### Required work
Please reproduce, exactly as given, the lines running from the start of the data to the line containing "Cruncher (177, 2459)", inclusive, and omit the pictures.

##### Source information #####

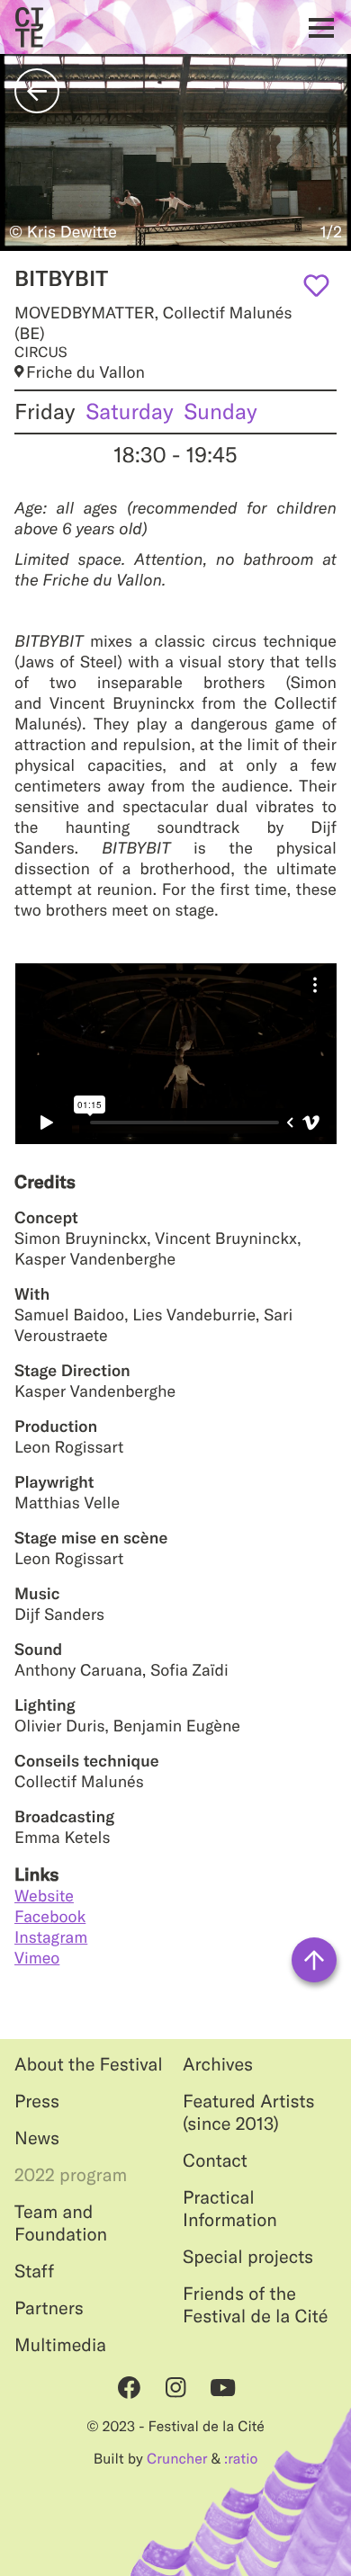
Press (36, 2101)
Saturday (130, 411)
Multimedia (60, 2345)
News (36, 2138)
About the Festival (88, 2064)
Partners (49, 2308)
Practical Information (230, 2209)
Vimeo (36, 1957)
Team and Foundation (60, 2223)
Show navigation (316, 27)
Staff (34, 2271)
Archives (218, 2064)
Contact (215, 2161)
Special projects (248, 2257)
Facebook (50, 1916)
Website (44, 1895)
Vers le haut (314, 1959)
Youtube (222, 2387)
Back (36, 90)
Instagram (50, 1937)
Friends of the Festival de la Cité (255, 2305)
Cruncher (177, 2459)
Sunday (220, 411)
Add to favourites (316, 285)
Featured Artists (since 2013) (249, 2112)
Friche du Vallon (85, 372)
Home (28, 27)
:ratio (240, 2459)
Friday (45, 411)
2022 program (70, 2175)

#####

### Answer for this exercise
Press (36, 2101)
Saturday (130, 411)
Multimedia (60, 2345)
News (36, 2138)
About the Festival (88, 2064)
Partners (49, 2308)
Practical Information (230, 2209)
Vimeo (36, 1957)
Team and Foundation (60, 2223)
Show navigation (316, 27)
Staff (34, 2271)
Archives (218, 2064)
Contact (215, 2161)
Special projects (248, 2257)
Facebook (50, 1916)
Website (44, 1895)
Vers le haut (314, 1959)
Youtube (222, 2387)
Back (36, 90)
Instagram (50, 1937)
Friends of the Festival de la Cité (255, 2305)
Cruncher (177, 2459)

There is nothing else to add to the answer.